[DATASET]:
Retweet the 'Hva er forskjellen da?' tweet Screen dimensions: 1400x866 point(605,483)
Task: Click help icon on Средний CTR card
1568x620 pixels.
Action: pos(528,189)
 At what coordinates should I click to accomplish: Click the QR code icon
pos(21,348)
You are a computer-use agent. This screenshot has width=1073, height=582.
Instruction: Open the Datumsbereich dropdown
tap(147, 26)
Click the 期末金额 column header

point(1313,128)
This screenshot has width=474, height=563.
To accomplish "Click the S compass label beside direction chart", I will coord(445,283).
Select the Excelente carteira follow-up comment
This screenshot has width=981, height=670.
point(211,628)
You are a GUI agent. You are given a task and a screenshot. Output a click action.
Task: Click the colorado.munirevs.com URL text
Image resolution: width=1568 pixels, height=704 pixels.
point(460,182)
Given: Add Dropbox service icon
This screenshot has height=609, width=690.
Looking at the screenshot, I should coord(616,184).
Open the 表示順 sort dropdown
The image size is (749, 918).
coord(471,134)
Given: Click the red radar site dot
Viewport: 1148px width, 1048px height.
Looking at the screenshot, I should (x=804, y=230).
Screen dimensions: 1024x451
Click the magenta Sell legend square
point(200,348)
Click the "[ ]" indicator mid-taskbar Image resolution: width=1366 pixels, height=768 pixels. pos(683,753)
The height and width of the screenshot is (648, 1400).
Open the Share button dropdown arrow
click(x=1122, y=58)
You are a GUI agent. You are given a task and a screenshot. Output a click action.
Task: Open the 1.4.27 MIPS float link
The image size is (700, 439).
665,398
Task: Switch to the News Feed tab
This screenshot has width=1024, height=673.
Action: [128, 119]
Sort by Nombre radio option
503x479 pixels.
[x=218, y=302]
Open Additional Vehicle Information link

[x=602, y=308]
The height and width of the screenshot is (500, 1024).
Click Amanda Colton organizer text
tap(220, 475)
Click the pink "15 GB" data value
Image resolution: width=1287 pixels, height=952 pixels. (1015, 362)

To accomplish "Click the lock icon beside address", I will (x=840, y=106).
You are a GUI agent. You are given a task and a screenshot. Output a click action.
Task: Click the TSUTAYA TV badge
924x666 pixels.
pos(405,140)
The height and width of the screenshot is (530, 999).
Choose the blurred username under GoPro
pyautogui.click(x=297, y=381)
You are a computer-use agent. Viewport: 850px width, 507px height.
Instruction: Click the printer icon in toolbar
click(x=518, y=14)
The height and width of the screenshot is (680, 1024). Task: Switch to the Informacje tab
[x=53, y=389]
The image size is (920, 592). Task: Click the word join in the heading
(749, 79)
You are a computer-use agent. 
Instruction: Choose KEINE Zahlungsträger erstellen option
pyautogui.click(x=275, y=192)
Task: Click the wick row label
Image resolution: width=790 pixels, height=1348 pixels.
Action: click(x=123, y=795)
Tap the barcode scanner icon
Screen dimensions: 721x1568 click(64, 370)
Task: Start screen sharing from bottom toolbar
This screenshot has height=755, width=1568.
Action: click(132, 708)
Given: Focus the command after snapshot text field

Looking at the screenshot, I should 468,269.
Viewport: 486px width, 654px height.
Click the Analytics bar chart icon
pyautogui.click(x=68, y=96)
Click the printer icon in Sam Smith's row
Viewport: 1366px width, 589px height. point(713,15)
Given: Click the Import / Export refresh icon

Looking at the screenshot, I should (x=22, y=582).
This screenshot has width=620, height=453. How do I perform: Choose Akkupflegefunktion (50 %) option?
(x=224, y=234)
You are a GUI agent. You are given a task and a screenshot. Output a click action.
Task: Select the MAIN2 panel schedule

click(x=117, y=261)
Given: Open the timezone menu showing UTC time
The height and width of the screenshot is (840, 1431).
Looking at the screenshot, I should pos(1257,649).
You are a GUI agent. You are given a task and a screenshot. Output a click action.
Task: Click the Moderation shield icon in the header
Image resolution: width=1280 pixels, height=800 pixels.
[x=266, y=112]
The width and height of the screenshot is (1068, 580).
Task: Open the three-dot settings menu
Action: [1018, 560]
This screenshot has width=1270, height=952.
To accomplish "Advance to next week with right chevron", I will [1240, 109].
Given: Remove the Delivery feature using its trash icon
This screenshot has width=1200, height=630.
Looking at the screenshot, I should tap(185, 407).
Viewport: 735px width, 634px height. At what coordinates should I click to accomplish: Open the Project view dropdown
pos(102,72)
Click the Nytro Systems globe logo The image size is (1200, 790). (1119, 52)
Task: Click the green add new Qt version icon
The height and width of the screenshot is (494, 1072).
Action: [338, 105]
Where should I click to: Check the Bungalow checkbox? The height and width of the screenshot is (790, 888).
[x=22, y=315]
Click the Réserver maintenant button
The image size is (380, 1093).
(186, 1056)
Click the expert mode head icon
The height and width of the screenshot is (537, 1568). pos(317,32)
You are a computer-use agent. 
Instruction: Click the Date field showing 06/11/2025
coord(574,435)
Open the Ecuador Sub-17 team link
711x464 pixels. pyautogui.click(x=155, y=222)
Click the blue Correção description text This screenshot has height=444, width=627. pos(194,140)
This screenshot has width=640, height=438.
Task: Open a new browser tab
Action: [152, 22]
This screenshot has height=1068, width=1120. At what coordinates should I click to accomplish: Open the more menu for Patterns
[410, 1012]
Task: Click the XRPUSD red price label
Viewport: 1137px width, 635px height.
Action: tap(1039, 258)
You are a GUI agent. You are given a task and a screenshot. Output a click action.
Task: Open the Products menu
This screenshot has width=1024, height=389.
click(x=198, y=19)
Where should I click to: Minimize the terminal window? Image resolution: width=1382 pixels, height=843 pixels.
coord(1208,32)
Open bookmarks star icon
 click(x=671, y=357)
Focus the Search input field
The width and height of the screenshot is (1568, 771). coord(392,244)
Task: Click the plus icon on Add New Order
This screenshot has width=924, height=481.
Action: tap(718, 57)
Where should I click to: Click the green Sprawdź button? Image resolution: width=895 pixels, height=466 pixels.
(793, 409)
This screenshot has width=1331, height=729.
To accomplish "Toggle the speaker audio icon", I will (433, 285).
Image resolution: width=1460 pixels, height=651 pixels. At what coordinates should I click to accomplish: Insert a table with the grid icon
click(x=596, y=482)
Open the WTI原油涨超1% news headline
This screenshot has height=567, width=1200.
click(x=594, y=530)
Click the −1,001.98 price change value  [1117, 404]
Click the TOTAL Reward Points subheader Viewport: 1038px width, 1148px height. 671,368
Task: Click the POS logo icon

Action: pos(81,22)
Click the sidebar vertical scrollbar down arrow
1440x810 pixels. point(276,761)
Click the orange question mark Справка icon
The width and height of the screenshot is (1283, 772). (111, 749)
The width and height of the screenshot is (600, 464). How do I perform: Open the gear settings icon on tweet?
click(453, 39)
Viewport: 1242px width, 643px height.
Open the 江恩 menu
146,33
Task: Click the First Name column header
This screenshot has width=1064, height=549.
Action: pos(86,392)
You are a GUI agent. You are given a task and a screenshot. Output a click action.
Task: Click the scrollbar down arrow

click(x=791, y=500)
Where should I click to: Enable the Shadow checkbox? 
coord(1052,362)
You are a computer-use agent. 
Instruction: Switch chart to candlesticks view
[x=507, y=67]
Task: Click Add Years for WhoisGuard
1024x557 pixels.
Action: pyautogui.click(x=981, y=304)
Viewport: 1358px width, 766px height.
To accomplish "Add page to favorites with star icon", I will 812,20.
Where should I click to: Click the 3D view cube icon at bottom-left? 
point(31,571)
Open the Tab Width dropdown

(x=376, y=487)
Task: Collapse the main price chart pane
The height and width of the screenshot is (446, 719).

[WORK TO COMPLETE]:
Exactly as written, copy the lines from the one containing "Task: Click Add Years for WhoisGuard" to the end of the entries, both ends included.

[FINISHED EXERCISE]:
Task: Click Add Years for WhoisGuard
1024x557 pixels.
Action: pyautogui.click(x=981, y=304)
Viewport: 1358px width, 766px height.
To accomplish "Add page to favorites with star icon", I will 812,20.
Where should I click to: Click the 3D view cube icon at bottom-left? 
point(31,571)
Open the Tab Width dropdown

(x=376, y=487)
Task: Collapse the main price chart pane
The height and width of the screenshot is (446, 719).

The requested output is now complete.